Second, there is something to be said for the problem being in developing countries. If we can "take care" of feeding the population of some developing country, then they should be able to employ the former farmers doing something else that is productive. But that doesn't usually happen, often because of corruption. But, part of this problem is on our end too. The key point in the original post is that we give away 100 times as much food as we do other development aid (in the case of Ethiopia). We're clearly not interested in helping them find ways to reconcile the free food with the useful employment of their population.

C-Dizzle sums all this up nicely. A big message of economics is that you have to think through all the unintended consequences of your actions (part of the problem with the annoited ones who suffer from this vision is that they don't). In some sense food aid which isn't coupled with other aid is worse than no aid at all. And then there is the whole allergy issue - in some sense our corn subsidies are also a tax on people with corn allergies. Can you imagine if Kerry or Bush ran on a platform of sticking it to people with allergies? Nonetheless, that is essentially what they're both doing (since neither will ever come out against farm subsidies).

Anonymous said...

In addition to the third world, US Agriculture subsidies are destabilizing agriculture in the developed world. The market price for corn and other farm commodities in North America is driven by US subsidies. Canadian farmers have been struggling with prices below their cost of production (similarly for wheat and soybeans) for years.
The farm community finds itself with its back against the wall. Farmers held back last year’s crops in hopes of increased prices, which have not materialized. With the new crop year pending, farmers are agonizing over whether and, if so, what to plant. It's not pleasant, as they look at their livelihood and, in many cases their family heritage, going down the tubes.

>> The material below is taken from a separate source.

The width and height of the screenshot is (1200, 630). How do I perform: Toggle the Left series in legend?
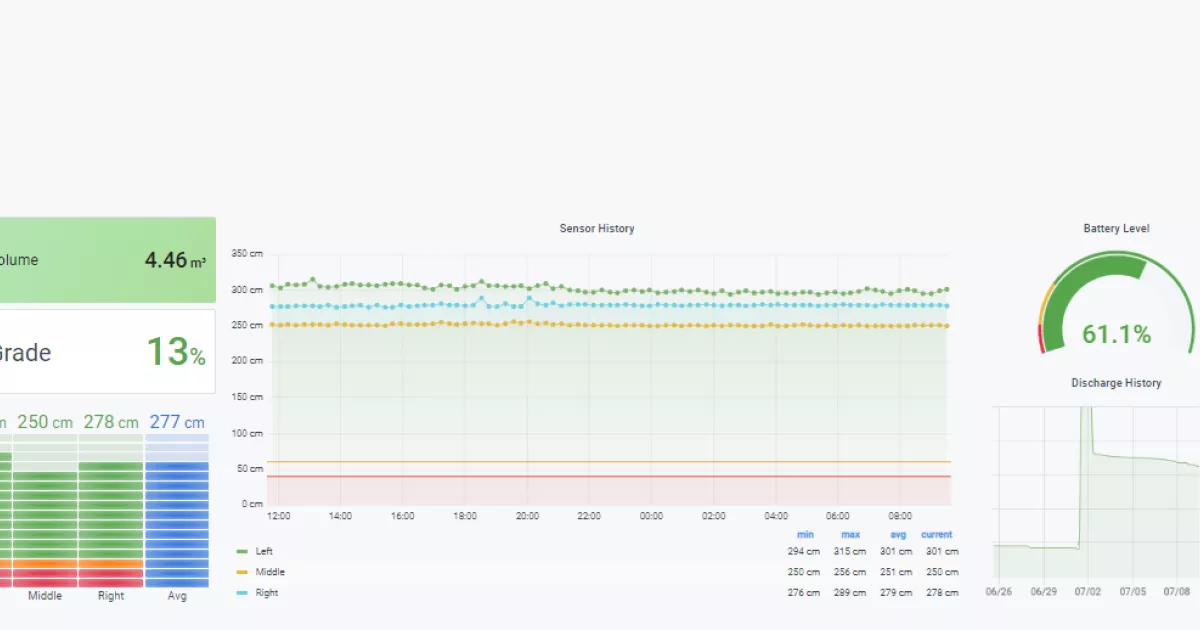[x=264, y=551]
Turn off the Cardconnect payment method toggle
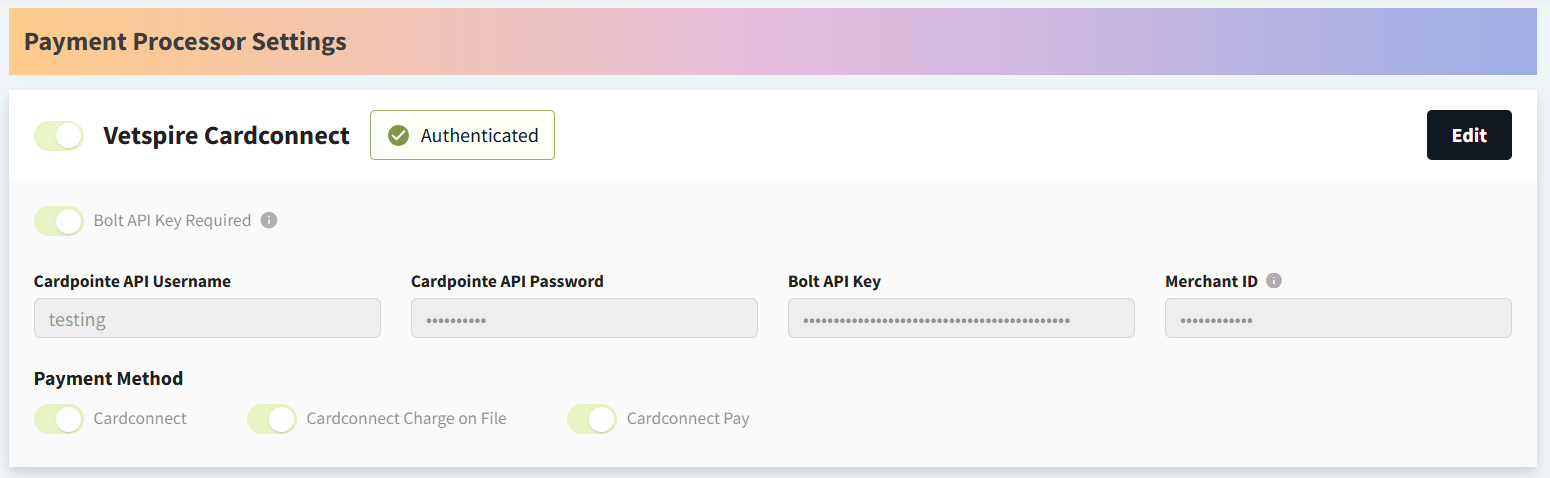1550x478 pixels. pos(59,419)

Currently the Canadian and provincial governments are bearing the brunt of the "cash crop" community's anger. If the US can do it why won't you, after all we are the only G7 country in surplus? To the Government's credit it has not got into a subsidy war with the US (which I believe we can afford more than the US).

I would comment that the US couldn’t act unilaterally; the EU is at least as much a problem. Subsidies have become part of the culture. Achieving a cultural change is hugely difficult and often requires crisis. There are major economic problems on the horizon for the US but all will be impacted and that may provide the required stimulus.